Exercise goal:
The required output is the exact run of lines below that opens at the line with "Go to 52:00 on the time ruler" and closes at the line with "Given: Select the Grade de acesso tab".

Study material:
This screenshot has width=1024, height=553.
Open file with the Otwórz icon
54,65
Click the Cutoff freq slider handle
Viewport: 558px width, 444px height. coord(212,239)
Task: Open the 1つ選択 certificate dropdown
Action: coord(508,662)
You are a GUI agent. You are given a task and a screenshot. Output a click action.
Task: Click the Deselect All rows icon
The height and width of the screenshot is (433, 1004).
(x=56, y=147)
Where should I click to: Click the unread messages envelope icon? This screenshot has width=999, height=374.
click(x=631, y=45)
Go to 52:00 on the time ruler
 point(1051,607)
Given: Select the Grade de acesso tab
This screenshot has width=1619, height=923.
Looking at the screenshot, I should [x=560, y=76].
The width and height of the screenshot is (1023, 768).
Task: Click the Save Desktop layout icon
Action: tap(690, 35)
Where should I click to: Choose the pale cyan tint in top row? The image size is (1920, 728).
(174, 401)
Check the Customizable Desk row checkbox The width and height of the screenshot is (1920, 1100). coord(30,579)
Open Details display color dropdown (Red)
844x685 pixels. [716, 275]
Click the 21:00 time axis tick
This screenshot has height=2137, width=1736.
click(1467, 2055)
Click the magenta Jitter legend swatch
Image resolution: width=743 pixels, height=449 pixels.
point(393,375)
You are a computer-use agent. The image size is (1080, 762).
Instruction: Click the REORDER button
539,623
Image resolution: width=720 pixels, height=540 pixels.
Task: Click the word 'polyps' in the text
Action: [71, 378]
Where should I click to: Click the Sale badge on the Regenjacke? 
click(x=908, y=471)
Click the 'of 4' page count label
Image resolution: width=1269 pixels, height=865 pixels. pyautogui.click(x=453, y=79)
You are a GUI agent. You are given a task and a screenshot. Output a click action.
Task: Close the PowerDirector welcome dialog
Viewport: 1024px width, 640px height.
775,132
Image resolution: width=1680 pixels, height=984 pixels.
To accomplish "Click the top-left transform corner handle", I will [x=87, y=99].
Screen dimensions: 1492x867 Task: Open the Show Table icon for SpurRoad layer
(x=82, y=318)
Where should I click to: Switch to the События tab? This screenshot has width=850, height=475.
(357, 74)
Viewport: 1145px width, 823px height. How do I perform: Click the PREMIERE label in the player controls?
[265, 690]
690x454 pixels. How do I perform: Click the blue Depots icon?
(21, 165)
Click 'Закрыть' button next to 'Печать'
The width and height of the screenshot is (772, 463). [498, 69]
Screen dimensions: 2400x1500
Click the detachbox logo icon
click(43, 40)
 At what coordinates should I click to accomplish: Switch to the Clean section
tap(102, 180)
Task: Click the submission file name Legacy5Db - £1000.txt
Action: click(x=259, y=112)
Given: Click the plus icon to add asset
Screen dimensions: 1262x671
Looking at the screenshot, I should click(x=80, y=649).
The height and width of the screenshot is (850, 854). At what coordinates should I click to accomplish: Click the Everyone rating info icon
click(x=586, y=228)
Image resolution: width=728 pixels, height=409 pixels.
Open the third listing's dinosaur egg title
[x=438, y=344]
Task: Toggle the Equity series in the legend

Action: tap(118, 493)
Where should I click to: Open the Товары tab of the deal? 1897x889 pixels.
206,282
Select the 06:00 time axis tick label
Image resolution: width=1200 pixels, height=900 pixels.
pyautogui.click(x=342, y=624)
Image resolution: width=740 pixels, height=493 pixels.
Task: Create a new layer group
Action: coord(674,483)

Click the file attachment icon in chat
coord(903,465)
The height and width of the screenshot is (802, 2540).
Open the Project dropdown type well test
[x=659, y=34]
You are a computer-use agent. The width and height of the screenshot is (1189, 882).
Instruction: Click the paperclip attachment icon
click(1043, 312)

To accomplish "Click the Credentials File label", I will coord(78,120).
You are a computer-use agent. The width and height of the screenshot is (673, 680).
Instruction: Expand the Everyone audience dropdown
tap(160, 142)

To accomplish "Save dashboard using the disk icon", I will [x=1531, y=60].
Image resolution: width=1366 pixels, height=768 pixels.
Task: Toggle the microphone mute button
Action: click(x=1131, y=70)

Worked solution:
Go to 52:00 on the time ruler
 point(1051,607)
Given: Select the Grade de acesso tab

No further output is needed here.